Il y a également les travailleurs temporaires qui viennent si nous avons des travaux à faire. Il y en a certains qui peuvent venir parce qu'il y a un besoin urgent ou qu'une compagnie te demande. Si nous avons des études de cas à faire, là également il y a des frais.

M. Boulerice: Mais qui décide quels sont ceux qui n'ont pas les moyens?

Mme Robic: En ce moment, c'est le fédéral. C'est le fédéral qui impose ces frais.

M. Boulerice: C'est le fonctionnaire?

Mme Robic: II n'est pas question pour nous, en ce moment... Je voudrais vous rappeler le but de ce projet de loi. Ce projet de loi est pour nous permettre de récupérer des frais qui sont en ce moment imposés par te gouvernement fédéral. Le gouvernement fédéral impose ces frais. Donc, nous voulons pouvoir aller récupérer les montants qui, croyons-nous, couvriraient les frais de services rendus par le gouvernement du Québec.

M. Boulerice: Cela, je le sais. Vous me l'avez expliqué, on a compris qu'il s'agit d'aller chercher des sous au "federal". Mais qui décide quels sont ceux qui n'ont pas les moyens? Est-ce

que c'est le fonctionnaire à l'ambassade ou si c'est une règle?

Mme Robic: Là, M. le Président, je vous avoue que... Vous comprendrez que chaque cas d'immigration est traité d'une façon autonome. Je suppose que dans les questions que l'on pose à ces personnes et dans la catégorie dans laquelle ces personnes demandent de venir au Canada, il doit y avoir une possibilité d'identifier les moyens de ces personnes et d'établir avec eux s'ils ont oui ou non les moyens de payer ces sommes.

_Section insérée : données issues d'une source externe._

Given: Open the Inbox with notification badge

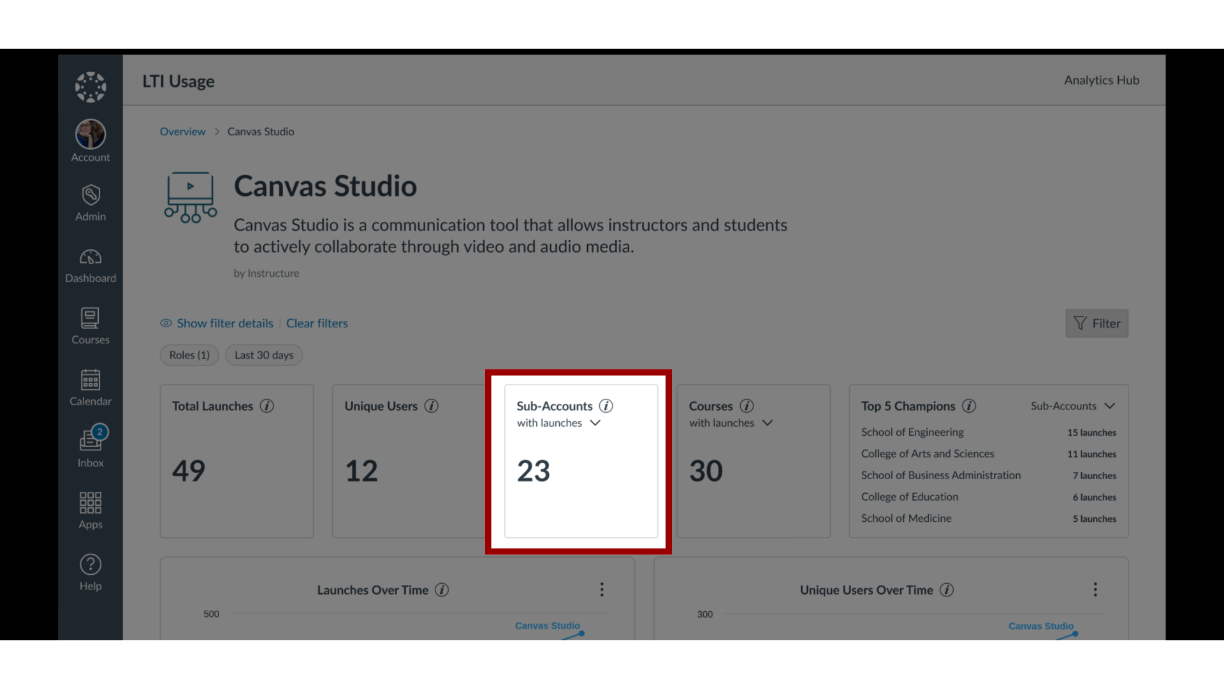Looking at the screenshot, I should pyautogui.click(x=90, y=445).
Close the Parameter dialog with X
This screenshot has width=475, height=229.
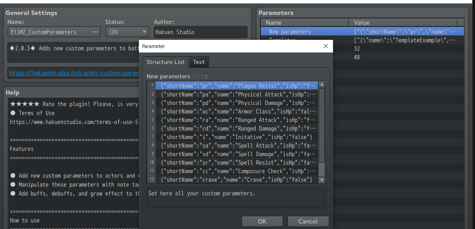326,46
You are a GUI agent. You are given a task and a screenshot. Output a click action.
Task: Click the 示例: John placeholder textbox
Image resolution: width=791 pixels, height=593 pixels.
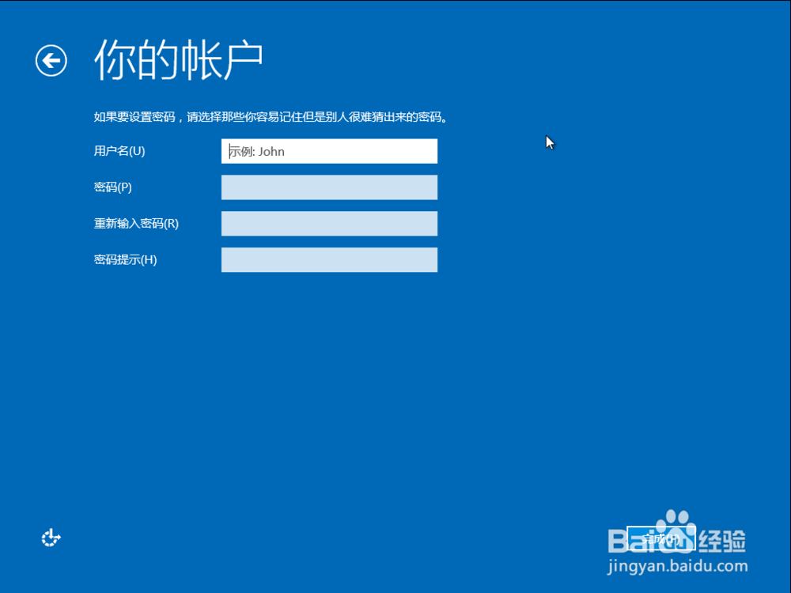pyautogui.click(x=329, y=151)
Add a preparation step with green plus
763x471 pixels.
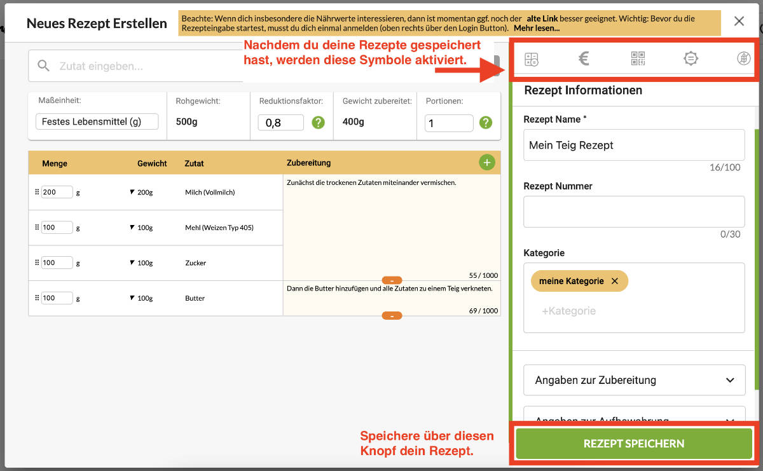coord(486,163)
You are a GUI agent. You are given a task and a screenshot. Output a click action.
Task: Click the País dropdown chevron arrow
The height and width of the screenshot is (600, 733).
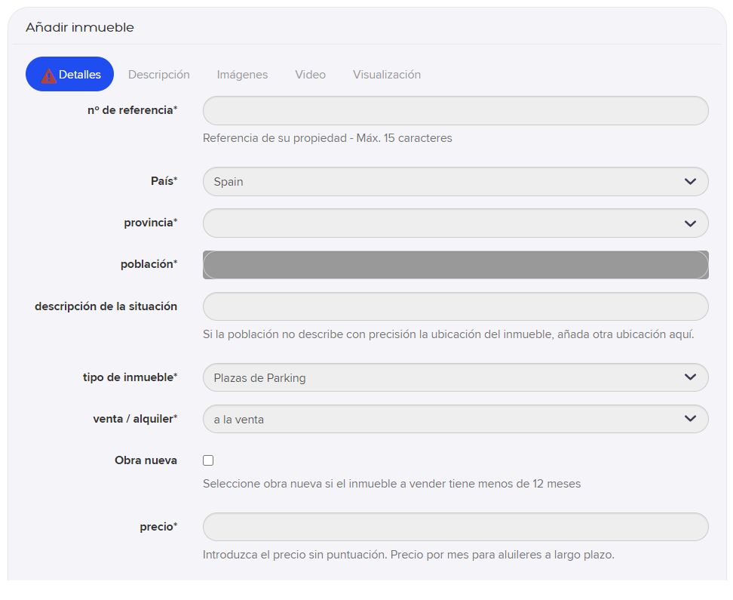[x=690, y=182]
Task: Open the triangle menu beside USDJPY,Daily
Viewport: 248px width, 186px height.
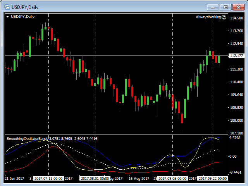Action: pyautogui.click(x=7, y=17)
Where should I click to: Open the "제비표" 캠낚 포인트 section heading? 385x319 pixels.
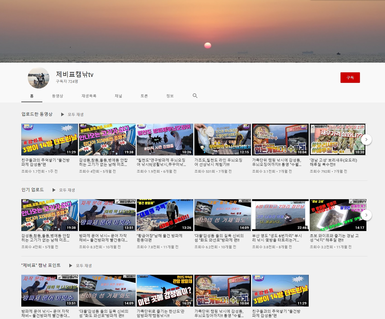[x=41, y=265]
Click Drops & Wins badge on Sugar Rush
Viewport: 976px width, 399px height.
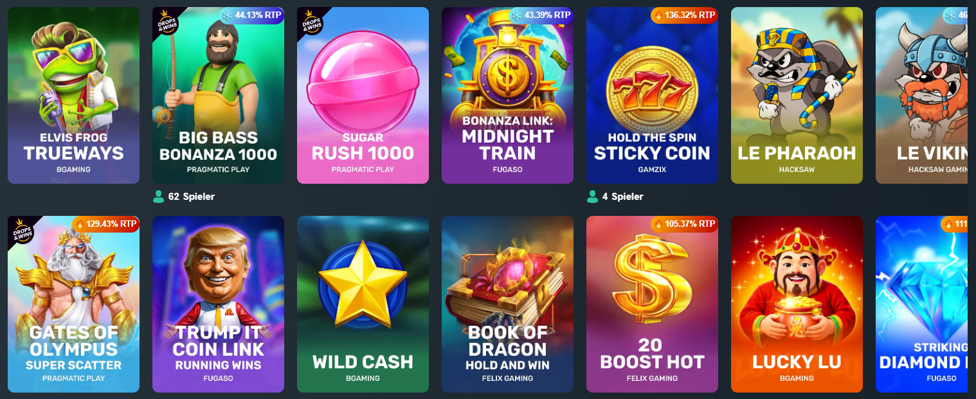[312, 22]
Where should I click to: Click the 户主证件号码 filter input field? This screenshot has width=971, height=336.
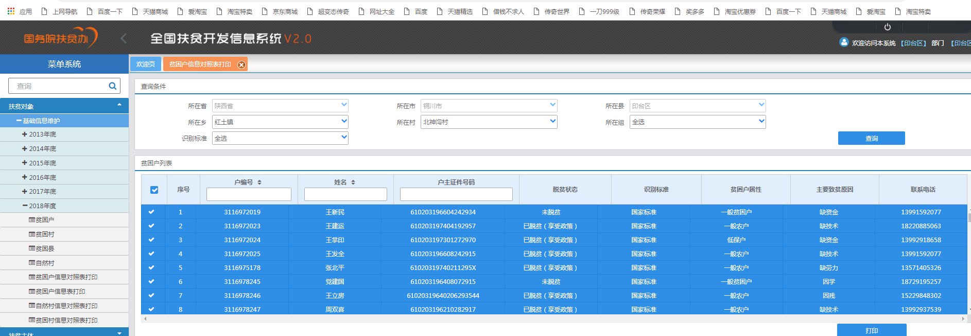click(x=456, y=194)
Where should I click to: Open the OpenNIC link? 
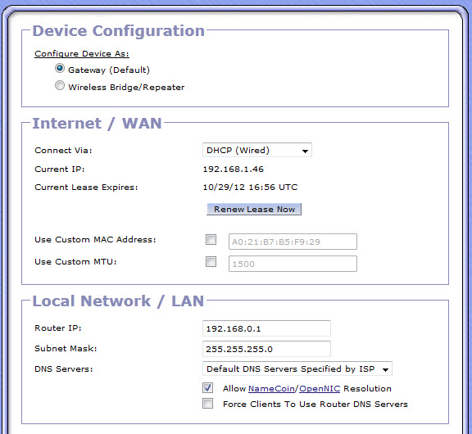[320, 389]
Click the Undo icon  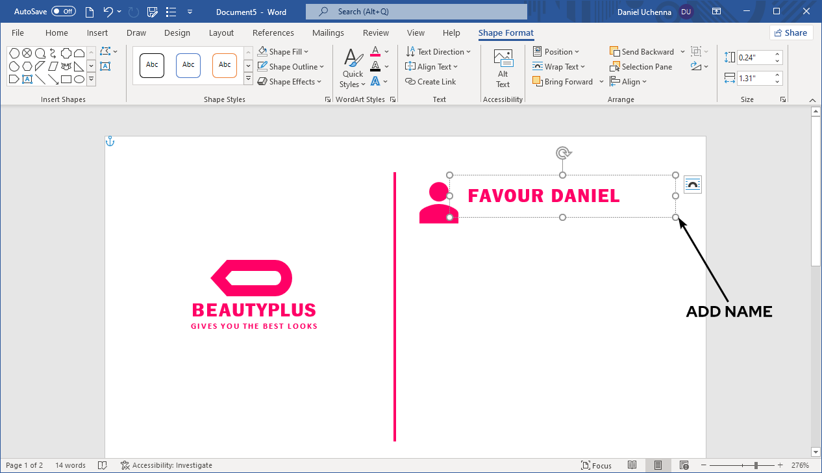(108, 12)
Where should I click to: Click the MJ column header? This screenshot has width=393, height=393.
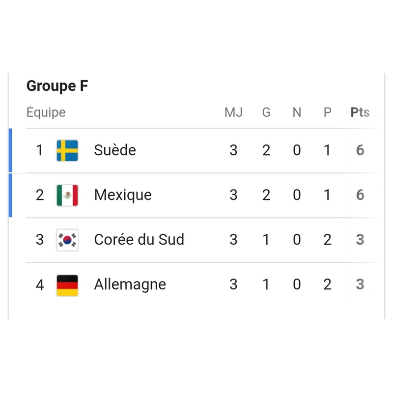[x=233, y=112]
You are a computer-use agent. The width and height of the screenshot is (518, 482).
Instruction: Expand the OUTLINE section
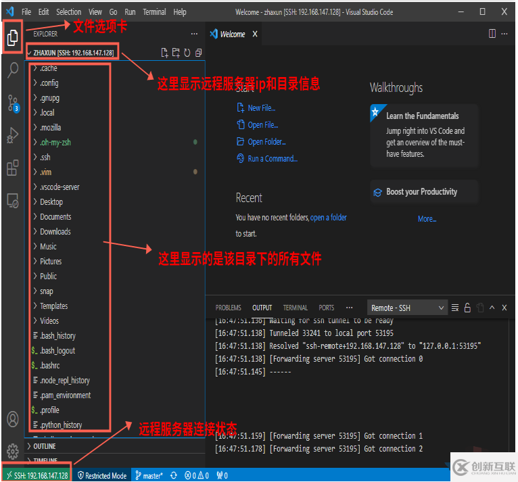(45, 446)
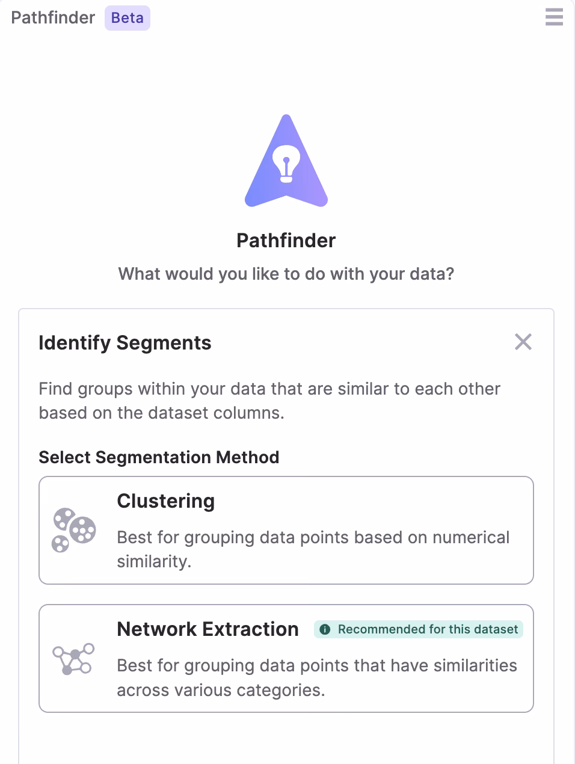Click the Network Extraction title text
The image size is (575, 764).
tap(208, 629)
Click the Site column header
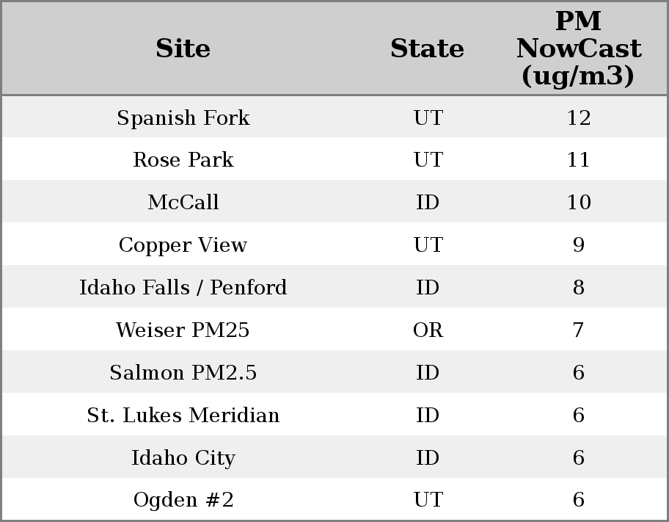 click(x=183, y=49)
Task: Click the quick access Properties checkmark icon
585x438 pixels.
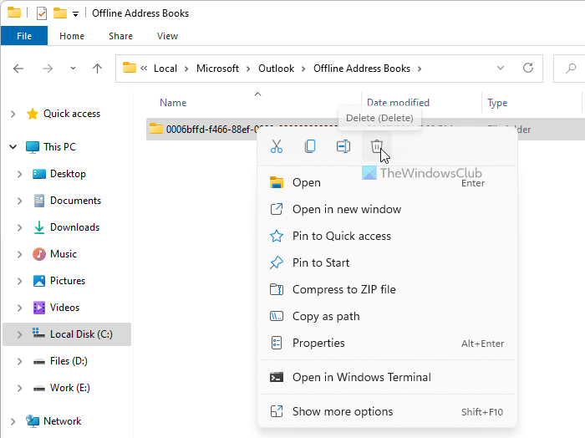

M. Boulerice: D'accord. Donc, si je comprends bien, il y a des cas d'exception pour des individus mais il n'y a pas d'exception pour ce qui est du pays d'origine de certains individus.

Mme Robic: Je ne crois pas qu'il y ait d'exception pour des pays d'origine quand il s'agit d'une immigration indépendante. Il y a certains pays d'où nous recevons probablement 100 % de réfugiés. À ce moment si vous voulez dire que ce pays était une exception, sans doute qu'on peut le dire.

M. Boulerice: Non, non. Je ne parle pas des réfugiés.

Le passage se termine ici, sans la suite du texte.